**Text section:**
....

Dijkstra's Algorithm — 迪杰斯特拉算法

• Finds the shortest path from a single source to all other nodes
• Uses only $g(n)$ — the actual accumulated cost — no heuristic
• Guarantees optimal solution for non-negative edge weights
• Explores nodes in order of increasing distance from the start
• Less efficient than A* in large search spaces (explores uniformly in all directions)

Feature	A*	Dijkstra
Formula	$f(n) = g(n) + h(n)$	$g(n)$ only
Heuristic	Yes	No
Optimal	Yes (if admissible)	Yes
Speed	Faster with good heuristic	Slower in large graphs

Machine Learning — 机器学习

• Supervised learning — 监督学习: trained on labelled data (input → expected output)
  • e.g. classification, regression
• Unsupervised learning — 无监督学习: trained on unlabelled data, finds hidden patterns
  • e.g. clustering, dimensionality reduction
• Reinforcement learning — 强化学习: agent learns via rewards/penalties from environment
  • e.g. game-playing AI, robotics control

Deep Learning — 深度学习

• Subset of machine learning using multi-layer neural networks
• Automatically performs feature extraction from raw data
• Each layer learns progressively higher-level features
• Requires large amounts of data and computational power

Artificial Neural Networks (ANN) — 人工神经网络

• Input layer: receives raw data features
• Hidden layers: one or more layers that process and transform data
• Output layer: produces the final prediction or classification
• Weights: each connection between neurons has an associated weight
• Activation functions: introduce non-linearity (e.g. ReLU, Sigmoid, Tanh)

....

**Data:**
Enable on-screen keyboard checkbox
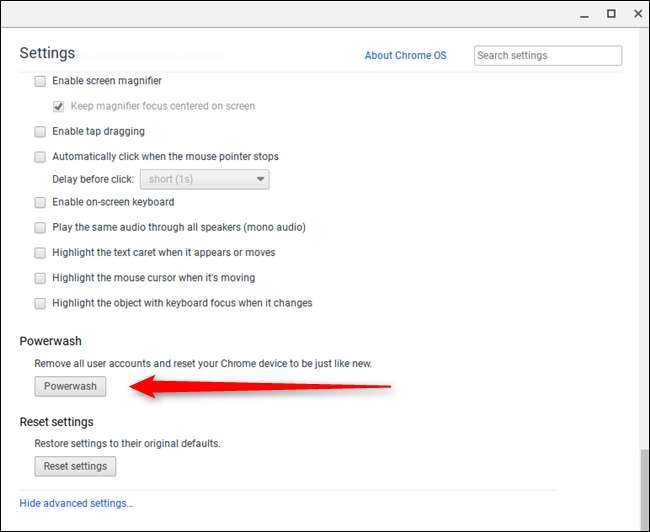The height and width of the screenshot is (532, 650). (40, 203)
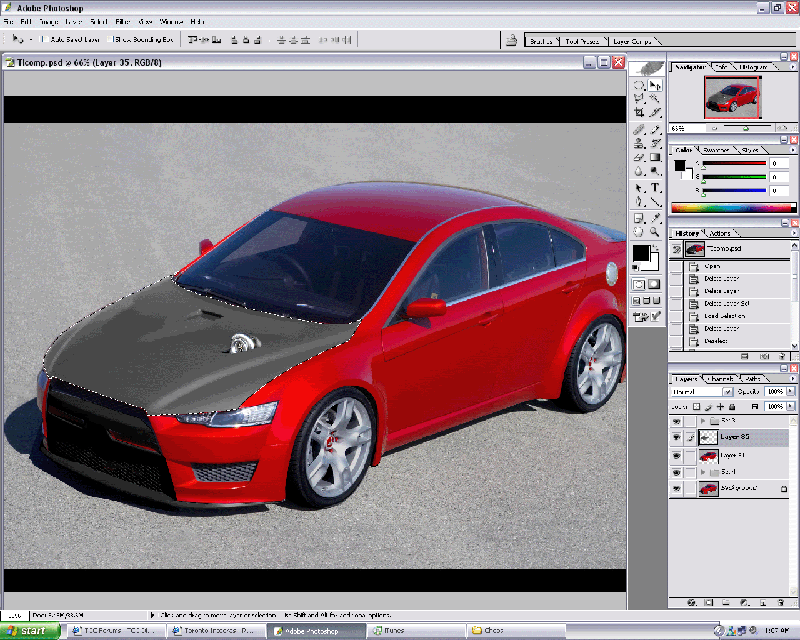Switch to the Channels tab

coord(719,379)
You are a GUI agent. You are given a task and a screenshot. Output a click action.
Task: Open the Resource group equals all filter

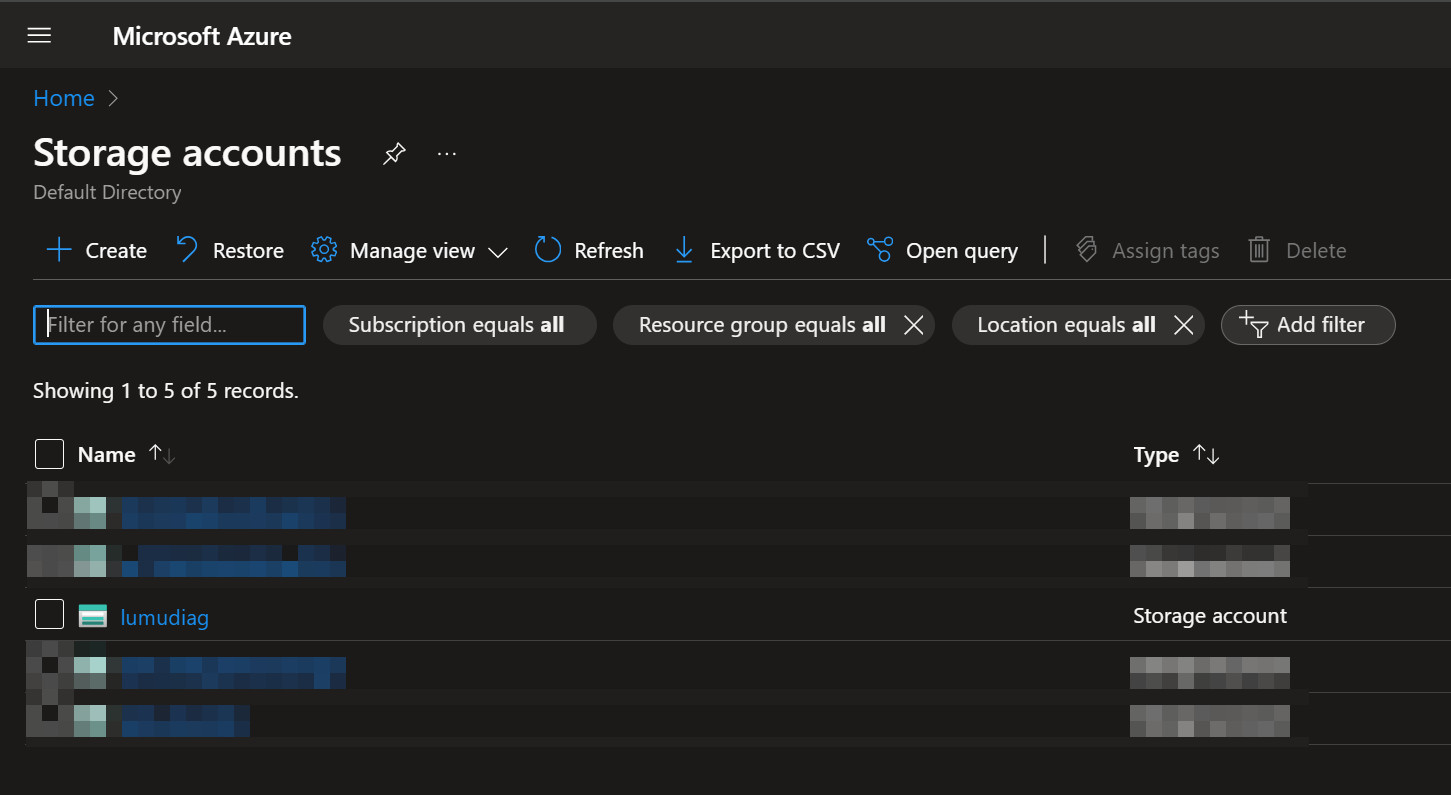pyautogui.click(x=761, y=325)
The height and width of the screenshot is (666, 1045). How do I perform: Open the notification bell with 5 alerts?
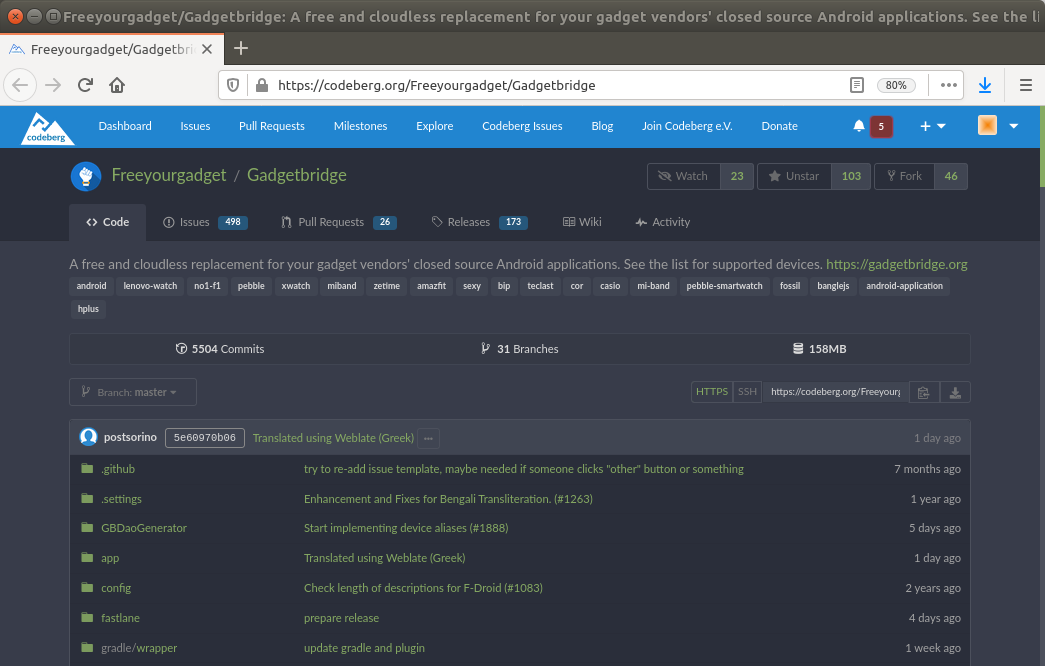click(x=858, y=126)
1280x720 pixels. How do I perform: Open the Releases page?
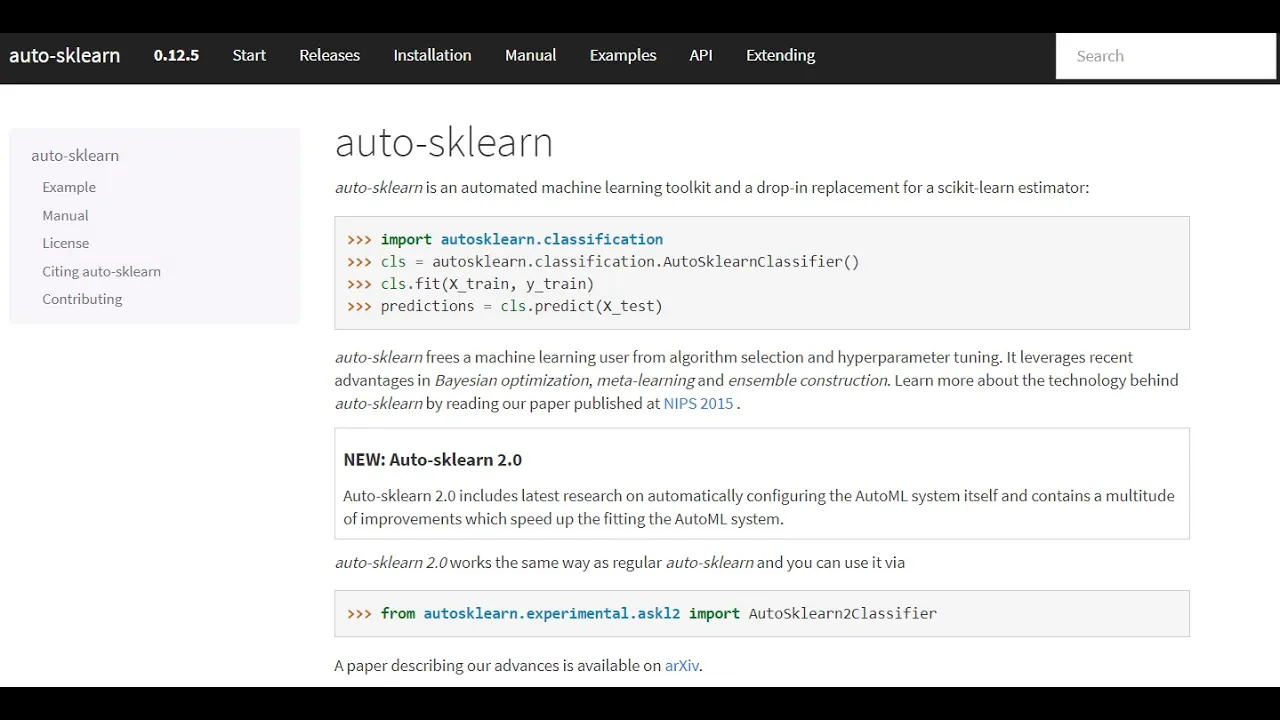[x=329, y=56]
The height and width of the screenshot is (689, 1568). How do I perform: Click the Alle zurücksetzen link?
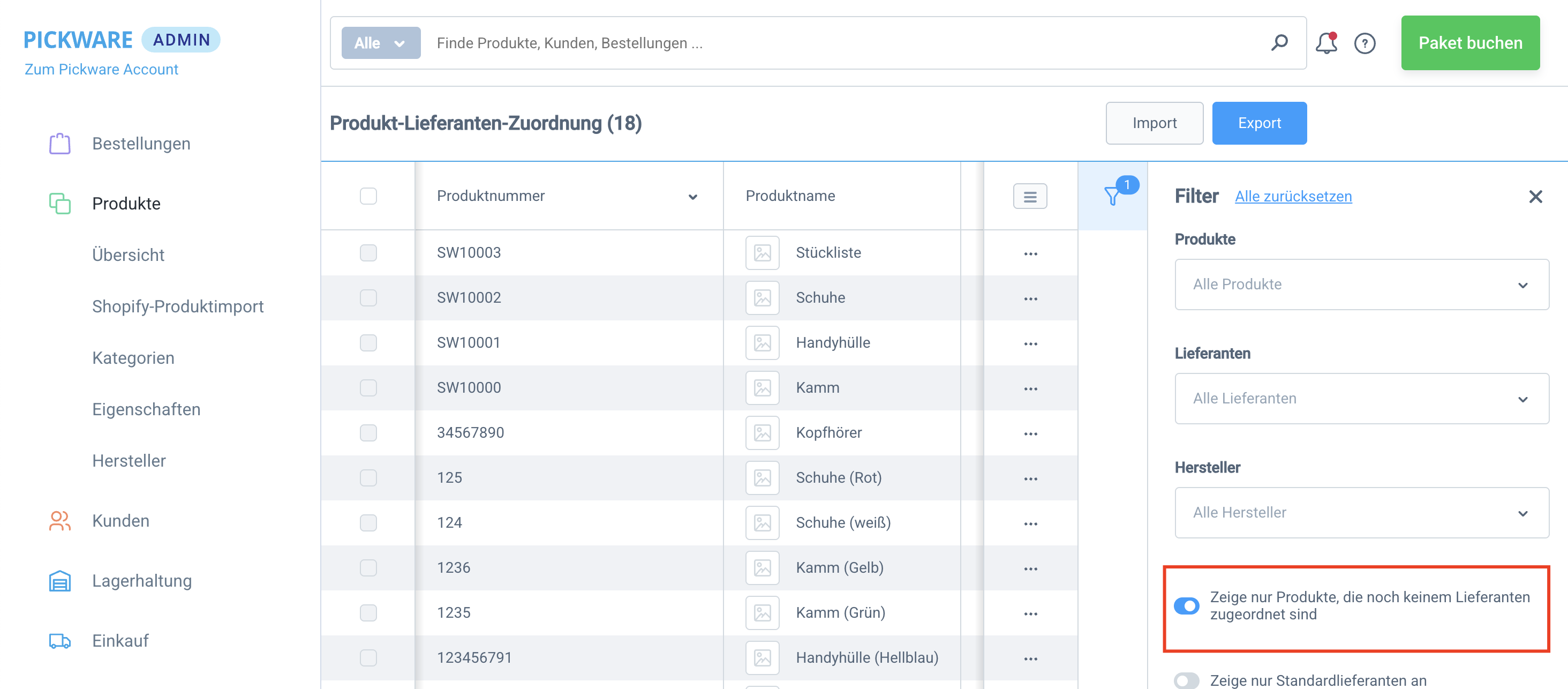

....

**Given request 1:**
Answer these questions using the study notes on search algorithms and machine learning:
(a) What formula does A* use, according to the comparison table?
(b) What does deep learning require?
(c) Which activation functions are given as examples?
**Given request 2:** Extend the study notes on search algorithms and machine learning, starting after their final line.

**Right answer 1:**
(a) $f(n) = g(n) + h(n)$
(b) Large amounts of data and computational power.
(c) ReLU, Sigmoid and Tanh.

**Right answer 2:**
• Forward propagation: data flows from input → hidden → output

Back Propagation of Errors — 反向传播

• Algorithm for training neural networks by adjusting weights
• Steps:
  1. Forward pass: compute output
  2. Calculate error (difference between predicted and actual)
  3. Backward pass: propagate error backwards through the network
  4. Update each weight using gradient descent — 梯度下降
• Repeated over many epochs until error is minimised

Regression Methods — 回归方法

• Used for predicting continuous values (not discrete classes)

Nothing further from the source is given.